In today’s fast-paced and ever-changing work environment, people too often embrace unhealthy habits–like losing sleep and skipping meals–as signs of productivity. The adverse effects of these habits on one’s mental and physical health are seen as unavoidable casualties in a world where almost everyone is tired and stressed out during the workweek. But does it have to be this way?
Recent studies have uncovered the truth about how our daily diets manipulate our brain chemistry. It starts with breakfast: no matter how busy you are, taking time to eat a morning meal can put a positive spin on your entire day. Research by the University of Bath and the American Journal of Clinical Nutrition shows that eating breakfast stabilizes blood sugar levels and increases physical activity.
Breakfast also helps prevent type 2 diabetes. Because job stress boosts glucose levels, women who work full time are at greater risk of developing diabetes if they skip breakfast every day. And a study by the University of Milan indicates that a simple morning meal can enhance your verbal abilities, reasoning skills, and creativity throughout the workday. Nutritious breakfast choices include oatmeal topped with fruit and nuts, egg whites, and breakfast burritos with fresh vegetables and protein-rich black beans.
Scientists suggest consuming small meals over the course of the day instead of sticking to the traditional breakfast, lunch, and dinner. These big meals burden the digestive system, and once digestion is finished, blood sugar levels plummet and your mood bottoms out. Split each of the three big meals in half; six smaller meals are ideal for curbing hunger and speeding up metabolism.
It’s not just how often you eat, it’s what you eat. Sugary treats from the vending machine might seem like the perfect pick-me-up, but they’re deceiving your brain. Junk food creates surges of dopamine–the neurotransmitter associated with motivation and reward–then causes mood swings and fatigue. Sugar consumption increases stress hormones, which can lead to anxiety and depression.

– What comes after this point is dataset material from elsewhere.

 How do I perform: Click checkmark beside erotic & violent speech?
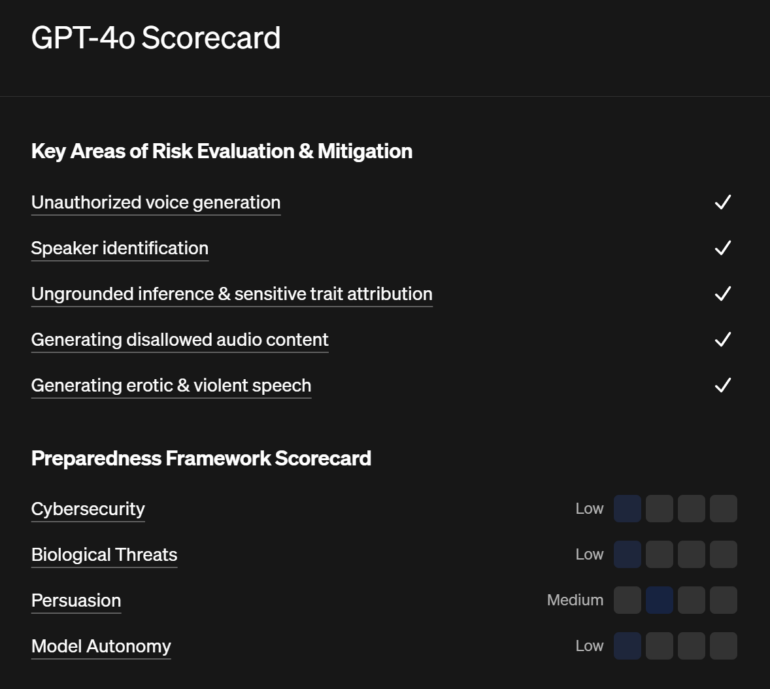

The presence of a cafeteria in the workplace encourages healthy choices that make employees happier in the long run. Instead of reaching for the sweets, employees can grab a high protein snack–something as simple as a cheese stick, or baby carrots with hummus. Protein stabilizes blood sugar and sustains energy. Purple berries (like blackberries and blueberries) provide anthocyanin, a mood-boosting pigment. And there’s a reason bananas are beloved by endurance athletes–they pack 10 milligrams of dopamine apiece, ensuring a mental high without the crash. Depression-fighting fatty acid DHA appears in salad staples walnuts and spinach. With these and other “brain foods” within reach, eating well at work doesn’t have to be complicated.
The all-too-common combination of hard work and poor health can lead to early burnout, but there is a solution. When employees can count on delicious, healthy options at work, they are likely to starting eating right outside of work as well, improving their overall quality of life. High morale and a sense of community are two crucial ingredients for top-quality performance, and a nutritious workplace cafeteria can be the key to both.